**To-do item**
List, in full, each line of the records below that contains the string "pyautogui".

────

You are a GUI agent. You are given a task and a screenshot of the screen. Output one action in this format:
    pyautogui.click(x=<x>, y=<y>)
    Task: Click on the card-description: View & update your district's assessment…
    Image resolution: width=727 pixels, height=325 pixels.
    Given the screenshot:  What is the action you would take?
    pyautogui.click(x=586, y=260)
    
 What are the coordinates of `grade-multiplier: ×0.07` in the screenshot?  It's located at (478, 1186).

────

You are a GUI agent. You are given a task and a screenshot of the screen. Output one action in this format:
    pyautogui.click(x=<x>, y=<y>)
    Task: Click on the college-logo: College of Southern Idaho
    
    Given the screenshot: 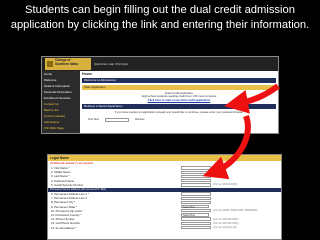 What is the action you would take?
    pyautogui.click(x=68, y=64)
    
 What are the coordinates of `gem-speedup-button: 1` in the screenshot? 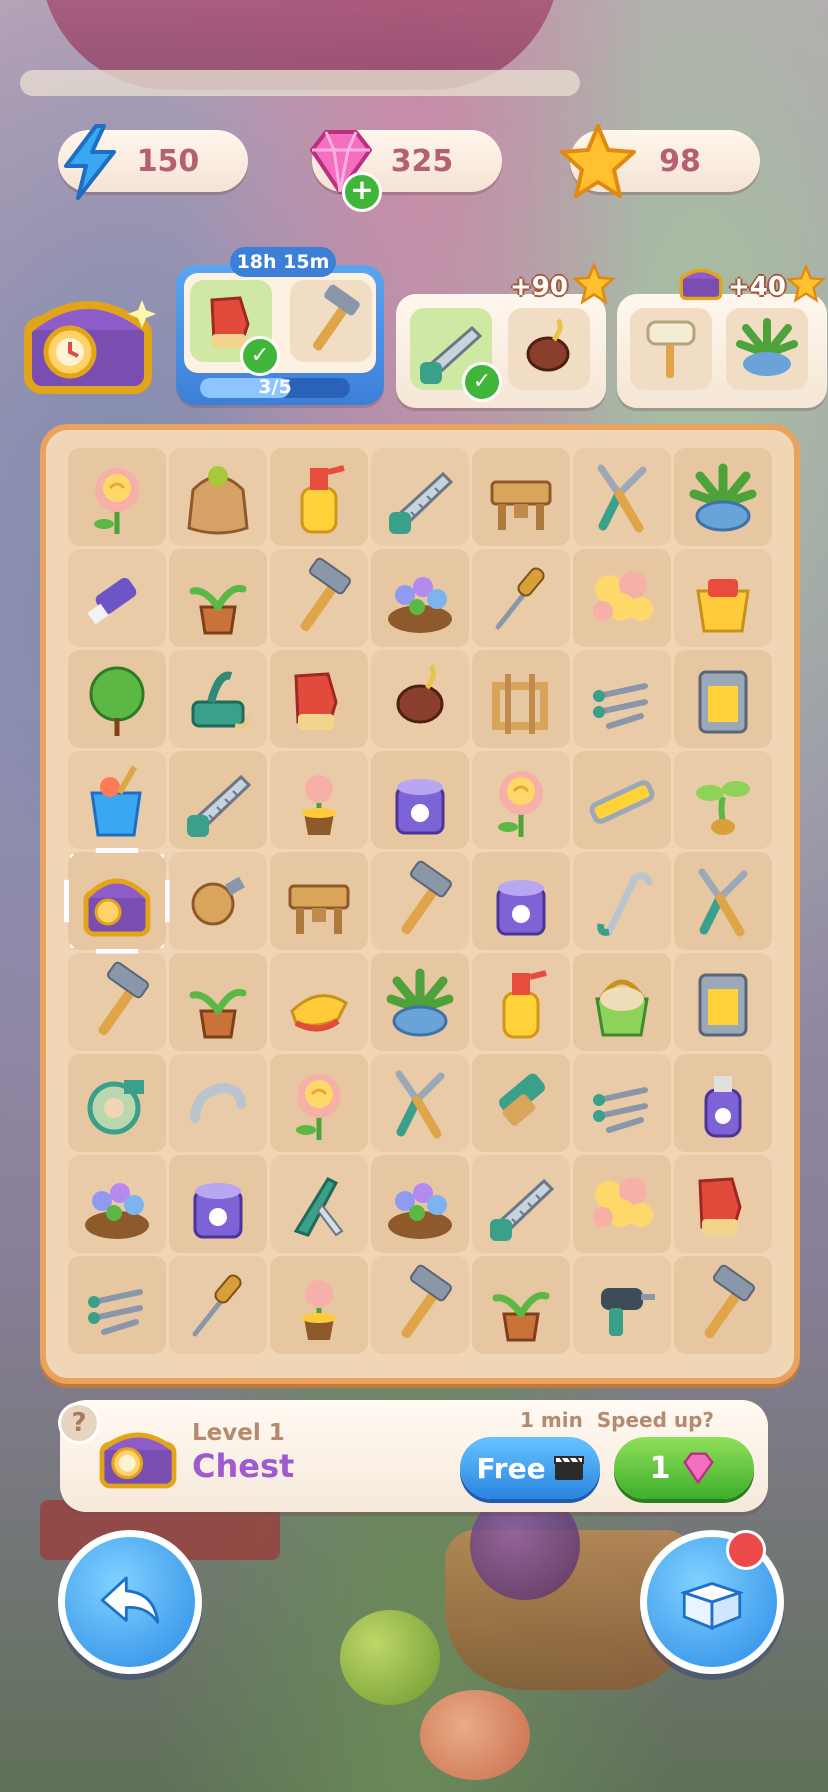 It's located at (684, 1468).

────

**Task output**
    pyautogui.click(x=<x>, y=<y>)
    pyautogui.click(x=586, y=260)
    pyautogui.click(x=<x>, y=<y>)
    pyautogui.click(x=68, y=64)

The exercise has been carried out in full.